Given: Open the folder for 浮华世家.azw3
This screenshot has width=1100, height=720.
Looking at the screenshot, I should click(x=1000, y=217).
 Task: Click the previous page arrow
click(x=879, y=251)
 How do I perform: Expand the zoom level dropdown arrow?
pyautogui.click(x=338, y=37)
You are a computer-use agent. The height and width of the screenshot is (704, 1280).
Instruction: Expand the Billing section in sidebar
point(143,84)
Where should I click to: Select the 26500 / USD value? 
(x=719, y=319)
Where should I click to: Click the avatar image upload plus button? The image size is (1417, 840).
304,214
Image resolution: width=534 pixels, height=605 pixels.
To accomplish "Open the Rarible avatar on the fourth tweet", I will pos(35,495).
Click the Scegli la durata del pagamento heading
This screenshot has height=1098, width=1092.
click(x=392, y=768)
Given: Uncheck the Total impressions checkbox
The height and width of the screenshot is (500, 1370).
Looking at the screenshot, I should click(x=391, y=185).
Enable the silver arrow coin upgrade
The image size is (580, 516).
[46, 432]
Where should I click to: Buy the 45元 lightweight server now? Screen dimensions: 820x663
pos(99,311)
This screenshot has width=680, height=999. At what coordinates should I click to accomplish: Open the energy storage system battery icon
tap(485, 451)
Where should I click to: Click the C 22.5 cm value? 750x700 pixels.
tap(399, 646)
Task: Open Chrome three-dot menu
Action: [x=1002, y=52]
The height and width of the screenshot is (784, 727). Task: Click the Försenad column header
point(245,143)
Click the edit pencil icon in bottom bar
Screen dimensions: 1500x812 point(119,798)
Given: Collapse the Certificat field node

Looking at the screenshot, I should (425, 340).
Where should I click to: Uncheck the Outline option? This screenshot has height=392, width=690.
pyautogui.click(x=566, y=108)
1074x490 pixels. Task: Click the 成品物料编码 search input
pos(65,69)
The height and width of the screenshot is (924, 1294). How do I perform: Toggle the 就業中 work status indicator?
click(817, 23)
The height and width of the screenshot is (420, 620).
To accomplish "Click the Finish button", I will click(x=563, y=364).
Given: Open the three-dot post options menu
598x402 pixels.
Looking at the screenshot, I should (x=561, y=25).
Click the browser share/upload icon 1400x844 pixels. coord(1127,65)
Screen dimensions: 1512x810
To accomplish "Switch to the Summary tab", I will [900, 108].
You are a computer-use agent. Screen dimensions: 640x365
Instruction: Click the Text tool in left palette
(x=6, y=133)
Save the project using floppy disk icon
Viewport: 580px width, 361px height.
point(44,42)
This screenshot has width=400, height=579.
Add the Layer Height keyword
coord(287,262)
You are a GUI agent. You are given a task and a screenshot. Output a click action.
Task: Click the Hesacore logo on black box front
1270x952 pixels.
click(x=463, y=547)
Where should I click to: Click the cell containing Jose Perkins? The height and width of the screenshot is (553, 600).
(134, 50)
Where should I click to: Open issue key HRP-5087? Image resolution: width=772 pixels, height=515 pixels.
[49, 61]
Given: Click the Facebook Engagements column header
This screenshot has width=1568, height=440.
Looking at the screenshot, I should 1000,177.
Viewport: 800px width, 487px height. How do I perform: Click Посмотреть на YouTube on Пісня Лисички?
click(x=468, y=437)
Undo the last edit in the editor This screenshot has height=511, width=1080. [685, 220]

====

■ What the task asks
The lines above need to be restated word for word, all of them.

■ Answer for this exercise
Given: Open the folder for 浮华世家.azw3
This screenshot has width=1100, height=720.
Looking at the screenshot, I should click(x=1000, y=217).
 Task: Click the previous page arrow
click(x=879, y=251)
 How do I perform: Expand the zoom level dropdown arrow?
pyautogui.click(x=338, y=37)
You are a computer-use agent. The height and width of the screenshot is (704, 1280).
Instruction: Expand the Billing section in sidebar
point(143,84)
Where should I click to: Select the 26500 / USD value? 
(x=719, y=319)
Where should I click to: Click the avatar image upload plus button? The image size is (1417, 840).
304,214
Image resolution: width=534 pixels, height=605 pixels.
To accomplish "Open the Rarible avatar on the fourth tweet", I will pos(35,495).
Click the Scegli la durata del pagamento heading
This screenshot has height=1098, width=1092.
click(x=392, y=768)
Given: Uncheck the Total impressions checkbox
The height and width of the screenshot is (500, 1370).
Looking at the screenshot, I should click(x=391, y=185).
Enable the silver arrow coin upgrade
The image size is (580, 516).
[46, 432]
Where should I click to: Buy the 45元 lightweight server now? Screen dimensions: 820x663
pos(99,311)
This screenshot has width=680, height=999. At what coordinates should I click to accomplish: Open the energy storage system battery icon
tap(485, 451)
Where should I click to: Click the C 22.5 cm value? 750x700 pixels.
tap(399, 646)
Task: Open Chrome three-dot menu
Action: [x=1002, y=52]
The height and width of the screenshot is (784, 727). Task: Click the Försenad column header
point(245,143)
Click the edit pencil icon in bottom bar
Screen dimensions: 1500x812 point(119,798)
Given: Collapse the Certificat field node

Looking at the screenshot, I should (425, 340).
Where should I click to: Uncheck the Outline option? This screenshot has height=392, width=690.
pyautogui.click(x=566, y=108)
1074x490 pixels. Task: Click the 成品物料编码 search input
pos(65,69)
The height and width of the screenshot is (924, 1294). How do I perform: Toggle the 就業中 work status indicator?
click(817, 23)
The height and width of the screenshot is (420, 620).
To accomplish "Click the Finish button", I will click(x=563, y=364).
Given: Open the three-dot post options menu
598x402 pixels.
Looking at the screenshot, I should (x=561, y=25).
Click the browser share/upload icon 1400x844 pixels. coord(1127,65)
Screen dimensions: 1512x810
To accomplish "Switch to the Summary tab", I will [900, 108].
You are a computer-use agent. Screen dimensions: 640x365
Instruction: Click the Text tool in left palette
(x=6, y=133)
Save the project using floppy disk icon
Viewport: 580px width, 361px height.
point(44,42)
This screenshot has width=400, height=579.
Add the Layer Height keyword
coord(287,262)
You are a GUI agent. You are given a task and a screenshot. Output a click action.
Task: Click the Hesacore logo on black box front
1270x952 pixels.
click(x=463, y=547)
Where should I click to: Click the cell containing Jose Perkins? The height and width of the screenshot is (553, 600).
(134, 50)
Where should I click to: Open issue key HRP-5087? Image resolution: width=772 pixels, height=515 pixels.
[49, 61]
Given: Click the Facebook Engagements column header
This screenshot has width=1568, height=440.
Looking at the screenshot, I should 1000,177.
Viewport: 800px width, 487px height. How do I perform: Click Посмотреть на YouTube on Пісня Лисички?
click(x=468, y=437)
Undo the last edit in the editor This screenshot has height=511, width=1080. [685, 220]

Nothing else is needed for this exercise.